▶ [THE DATA]
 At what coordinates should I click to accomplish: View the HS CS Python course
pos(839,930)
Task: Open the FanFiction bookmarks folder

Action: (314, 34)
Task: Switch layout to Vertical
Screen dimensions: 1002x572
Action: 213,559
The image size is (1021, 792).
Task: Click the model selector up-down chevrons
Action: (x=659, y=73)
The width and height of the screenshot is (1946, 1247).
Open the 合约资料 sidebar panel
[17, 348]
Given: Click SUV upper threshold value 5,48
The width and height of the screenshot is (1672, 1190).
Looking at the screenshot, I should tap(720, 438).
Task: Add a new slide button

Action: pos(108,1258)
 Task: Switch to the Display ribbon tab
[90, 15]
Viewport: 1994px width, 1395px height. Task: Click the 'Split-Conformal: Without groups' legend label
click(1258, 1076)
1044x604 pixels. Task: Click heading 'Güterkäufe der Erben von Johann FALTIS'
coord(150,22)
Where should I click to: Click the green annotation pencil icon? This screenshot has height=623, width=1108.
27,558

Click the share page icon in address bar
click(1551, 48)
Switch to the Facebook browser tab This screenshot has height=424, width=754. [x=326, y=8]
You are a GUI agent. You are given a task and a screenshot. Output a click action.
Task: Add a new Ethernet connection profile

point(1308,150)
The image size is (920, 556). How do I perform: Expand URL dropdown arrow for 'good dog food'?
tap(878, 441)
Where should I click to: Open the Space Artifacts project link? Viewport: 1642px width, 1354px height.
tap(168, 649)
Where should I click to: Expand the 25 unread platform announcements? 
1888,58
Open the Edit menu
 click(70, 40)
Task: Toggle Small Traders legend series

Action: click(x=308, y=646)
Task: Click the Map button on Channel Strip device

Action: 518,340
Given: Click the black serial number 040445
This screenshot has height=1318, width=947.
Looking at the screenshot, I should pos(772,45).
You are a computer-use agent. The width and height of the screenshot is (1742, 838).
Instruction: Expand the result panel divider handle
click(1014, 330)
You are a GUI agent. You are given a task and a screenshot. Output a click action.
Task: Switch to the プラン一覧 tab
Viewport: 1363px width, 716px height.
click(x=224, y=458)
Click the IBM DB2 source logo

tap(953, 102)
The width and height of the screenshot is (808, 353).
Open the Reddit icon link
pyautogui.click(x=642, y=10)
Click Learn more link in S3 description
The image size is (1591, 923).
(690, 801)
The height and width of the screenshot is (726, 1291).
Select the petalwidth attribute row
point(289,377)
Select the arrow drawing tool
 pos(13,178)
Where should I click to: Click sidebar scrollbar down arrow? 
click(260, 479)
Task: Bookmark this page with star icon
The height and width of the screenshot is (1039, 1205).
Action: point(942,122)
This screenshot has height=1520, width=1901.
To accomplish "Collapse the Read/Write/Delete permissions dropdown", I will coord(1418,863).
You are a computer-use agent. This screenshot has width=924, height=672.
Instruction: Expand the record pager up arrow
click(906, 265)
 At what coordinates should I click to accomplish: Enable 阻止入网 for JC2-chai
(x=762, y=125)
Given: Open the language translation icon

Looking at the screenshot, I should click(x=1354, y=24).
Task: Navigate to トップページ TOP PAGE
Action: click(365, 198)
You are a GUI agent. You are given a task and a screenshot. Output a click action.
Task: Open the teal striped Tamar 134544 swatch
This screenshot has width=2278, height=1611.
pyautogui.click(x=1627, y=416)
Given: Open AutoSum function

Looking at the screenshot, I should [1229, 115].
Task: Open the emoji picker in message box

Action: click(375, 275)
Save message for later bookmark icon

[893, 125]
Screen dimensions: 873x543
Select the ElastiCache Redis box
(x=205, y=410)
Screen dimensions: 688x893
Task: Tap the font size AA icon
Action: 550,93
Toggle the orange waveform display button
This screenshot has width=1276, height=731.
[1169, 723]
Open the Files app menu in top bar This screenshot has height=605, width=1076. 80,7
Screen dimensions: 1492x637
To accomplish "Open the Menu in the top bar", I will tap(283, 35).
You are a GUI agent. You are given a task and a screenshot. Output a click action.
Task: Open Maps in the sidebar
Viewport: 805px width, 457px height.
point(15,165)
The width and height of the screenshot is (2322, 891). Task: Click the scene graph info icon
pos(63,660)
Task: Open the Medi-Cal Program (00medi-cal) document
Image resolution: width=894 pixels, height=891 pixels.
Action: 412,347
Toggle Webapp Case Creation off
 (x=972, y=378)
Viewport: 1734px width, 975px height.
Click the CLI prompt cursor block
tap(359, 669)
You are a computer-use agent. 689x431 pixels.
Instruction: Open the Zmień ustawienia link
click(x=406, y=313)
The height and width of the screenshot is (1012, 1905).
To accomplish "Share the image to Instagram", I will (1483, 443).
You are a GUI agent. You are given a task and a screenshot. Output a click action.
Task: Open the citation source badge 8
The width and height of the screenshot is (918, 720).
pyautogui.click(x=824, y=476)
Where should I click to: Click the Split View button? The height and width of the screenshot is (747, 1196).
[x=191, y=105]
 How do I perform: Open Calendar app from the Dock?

▶ [REQUIRED WORK] The range runs from the line above containing "Task: Toggle Small Traders legend series" to the line containing "You are a computer-use agent. The", inclusive. Restate those lines word for word and no others.

▶ [SOLUTION TO THIS PROBLEM]
Task: Toggle Small Traders legend series

Action: click(x=308, y=646)
Task: Click the Map button on Channel Strip device

Action: 518,340
Given: Click the black serial number 040445
This screenshot has height=1318, width=947.
Looking at the screenshot, I should pos(772,45).
You are a computer-use agent. The width and height of the screenshot is (1742, 838).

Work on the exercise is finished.